**DESCRIPTION OF THE TASK**
Could you write out the items again, starting at the line that has "Identify the location of bottom-toolbar." and running through the end of the items, with "screenshot" replaced by "screen capture" and everything else left unchanged? Leave the pictures out of your answer.

**RECORDS PROVIDED**
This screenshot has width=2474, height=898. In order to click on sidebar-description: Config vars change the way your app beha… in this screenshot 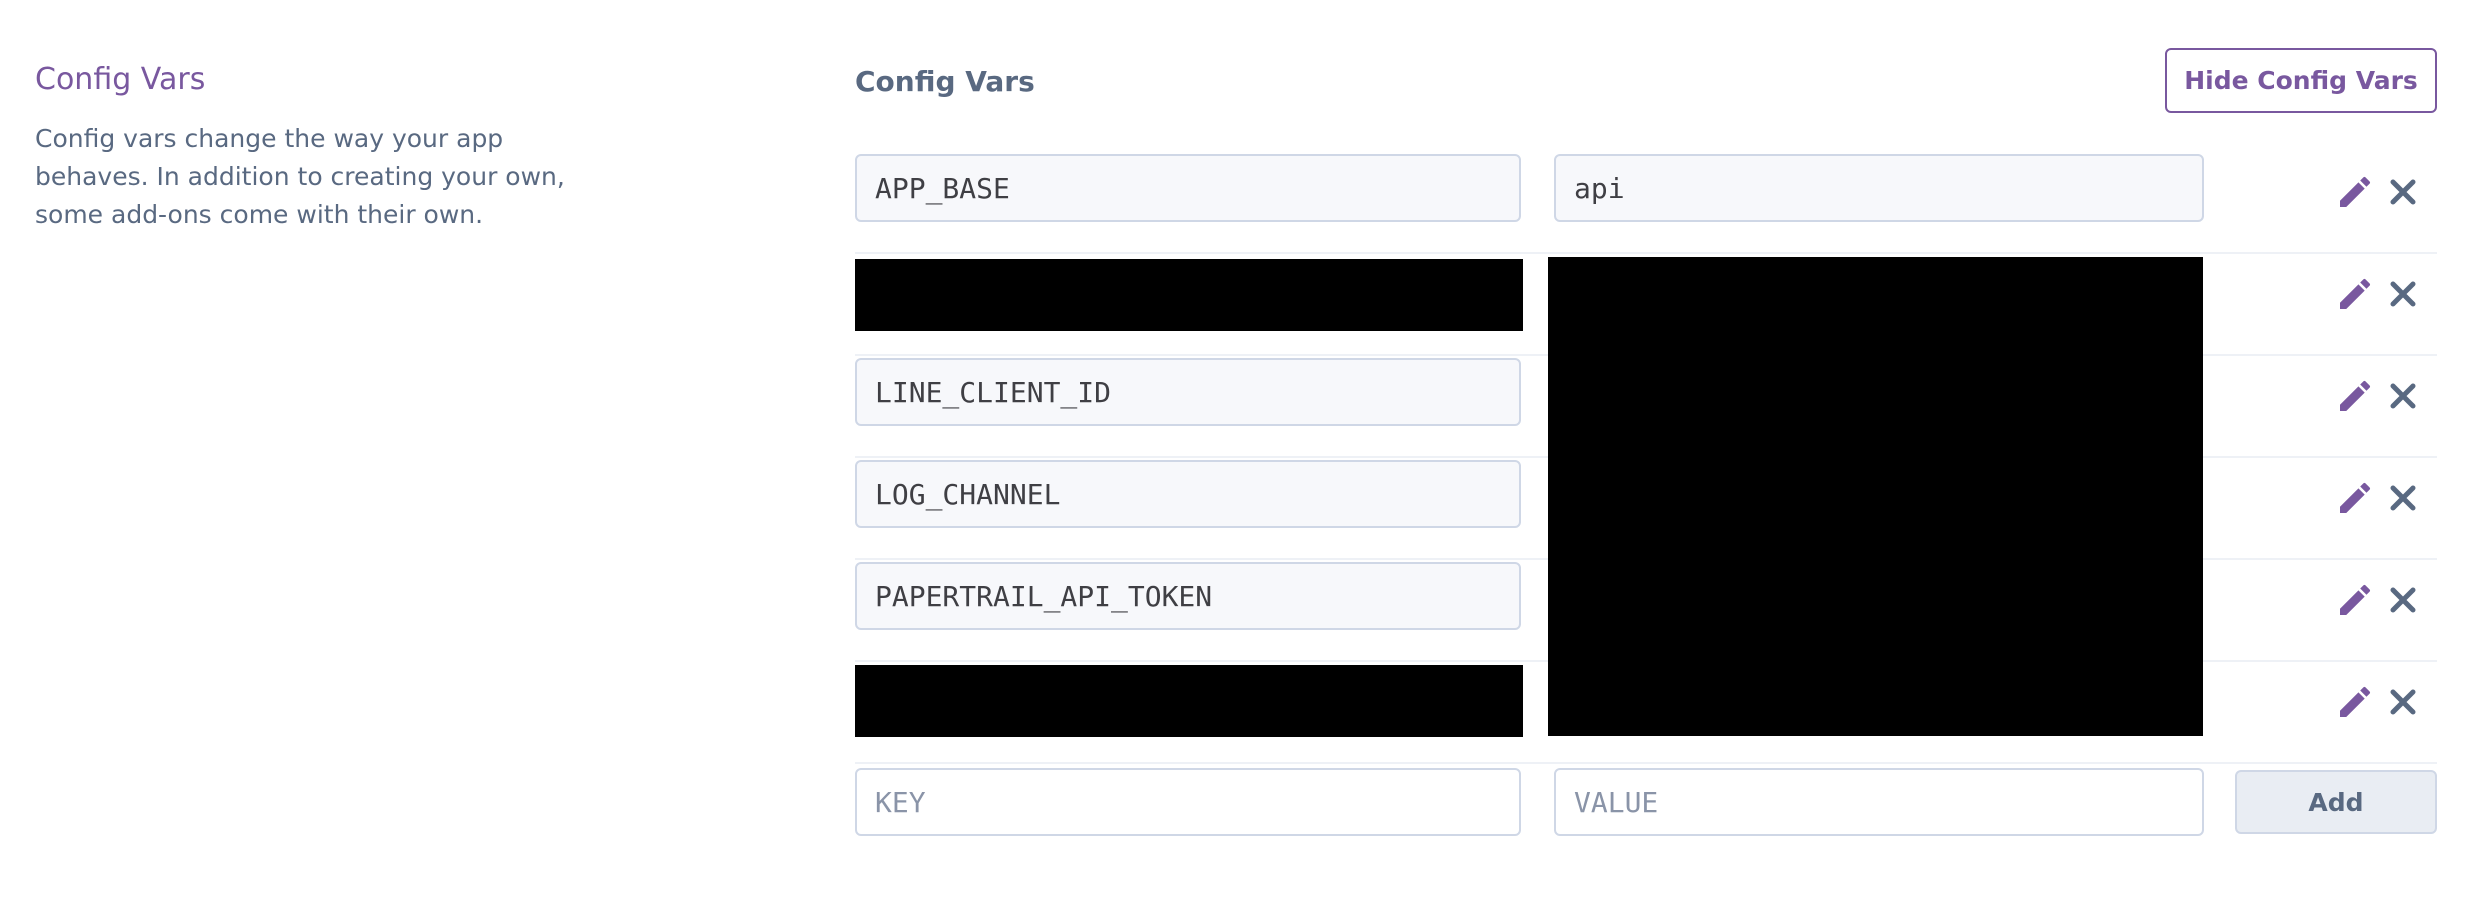, I will do `click(300, 176)`.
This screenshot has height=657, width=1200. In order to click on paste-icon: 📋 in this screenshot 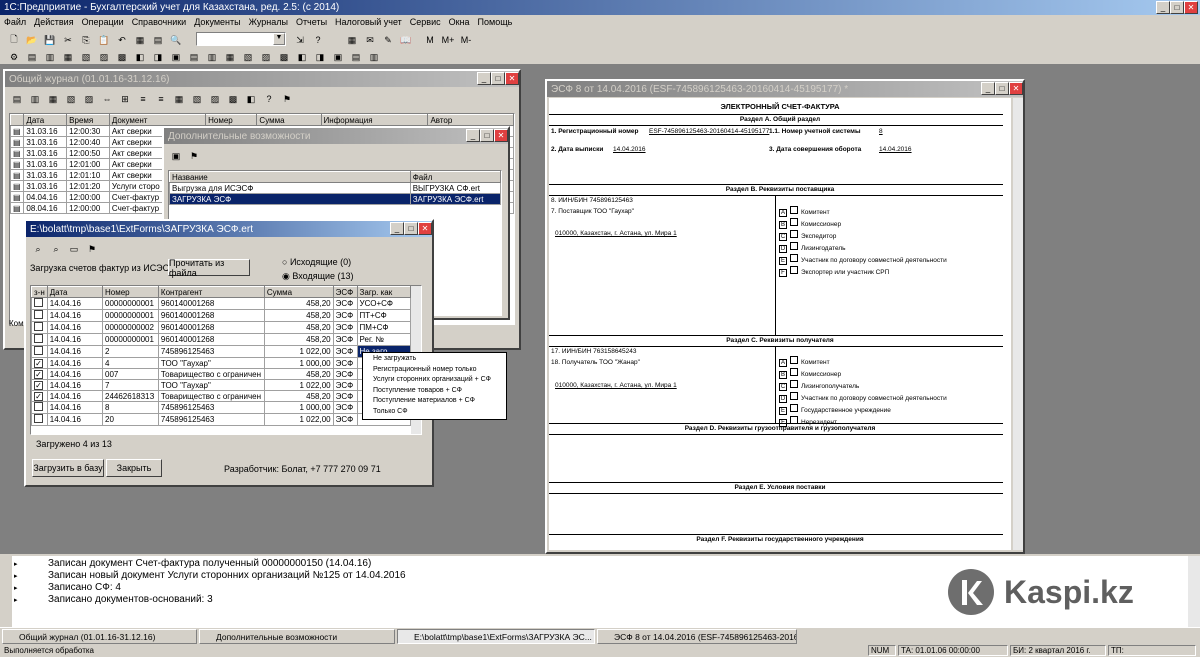, I will do `click(104, 40)`.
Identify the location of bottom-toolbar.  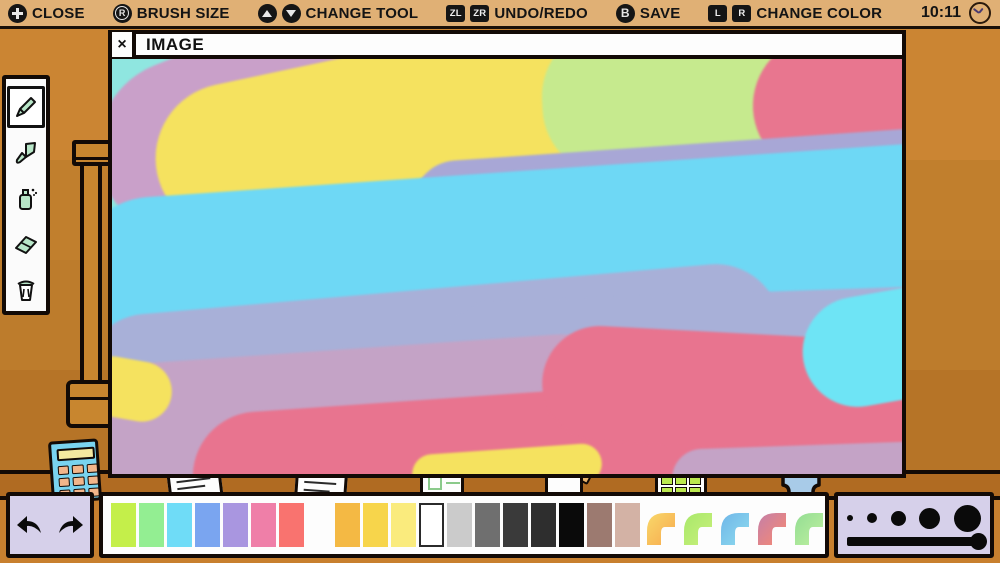
(500, 527).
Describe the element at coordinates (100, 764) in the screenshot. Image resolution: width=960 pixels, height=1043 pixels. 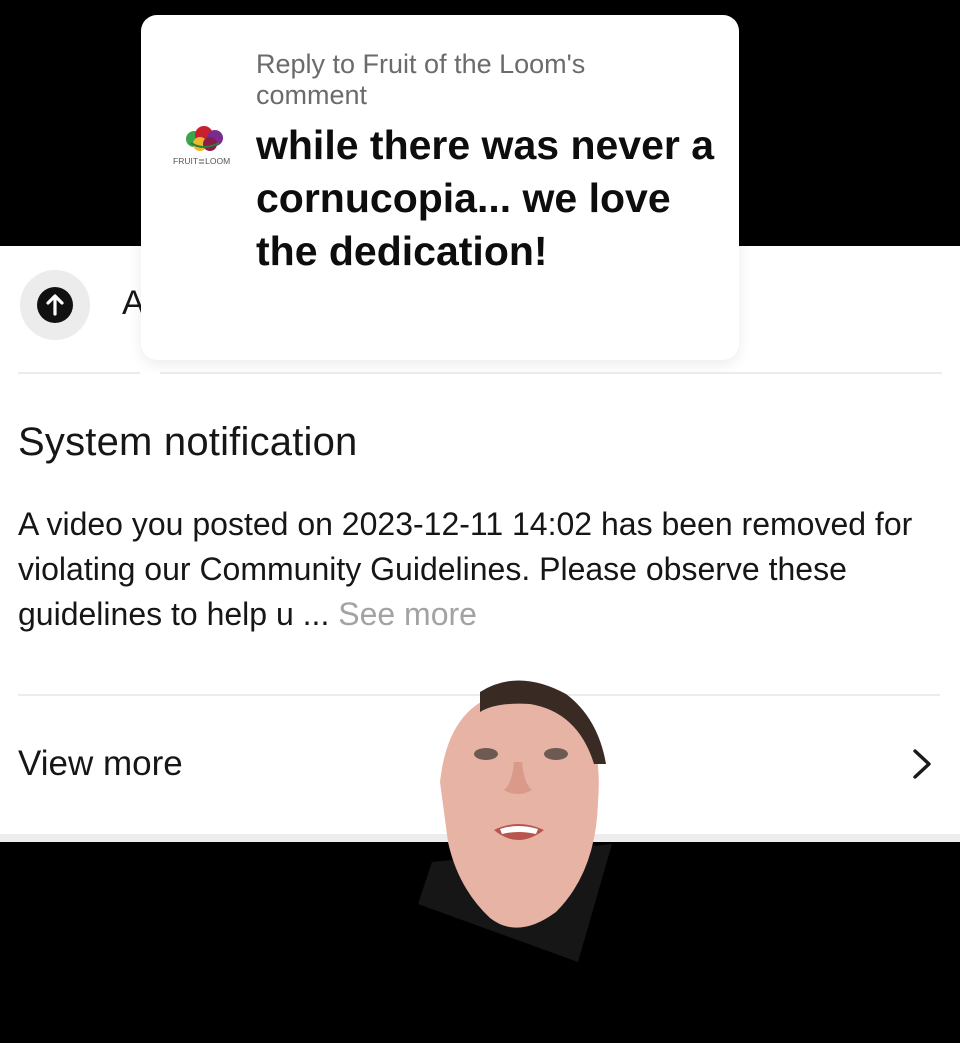
I see `view-more-label: View more` at that location.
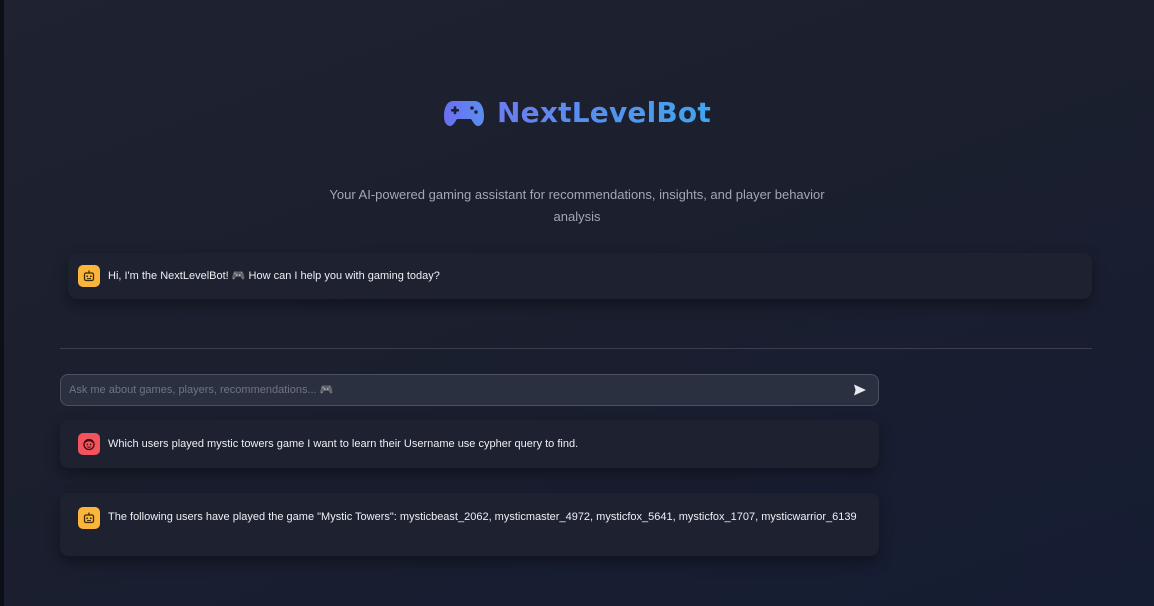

**ANSWER**
Identify the location of bottom-toolbar.  
(500, 527).
Describe the element at coordinates (100, 764) in the screen capture. Image resolution: width=960 pixels, height=1043 pixels. 
I see `view-more-label: View more` at that location.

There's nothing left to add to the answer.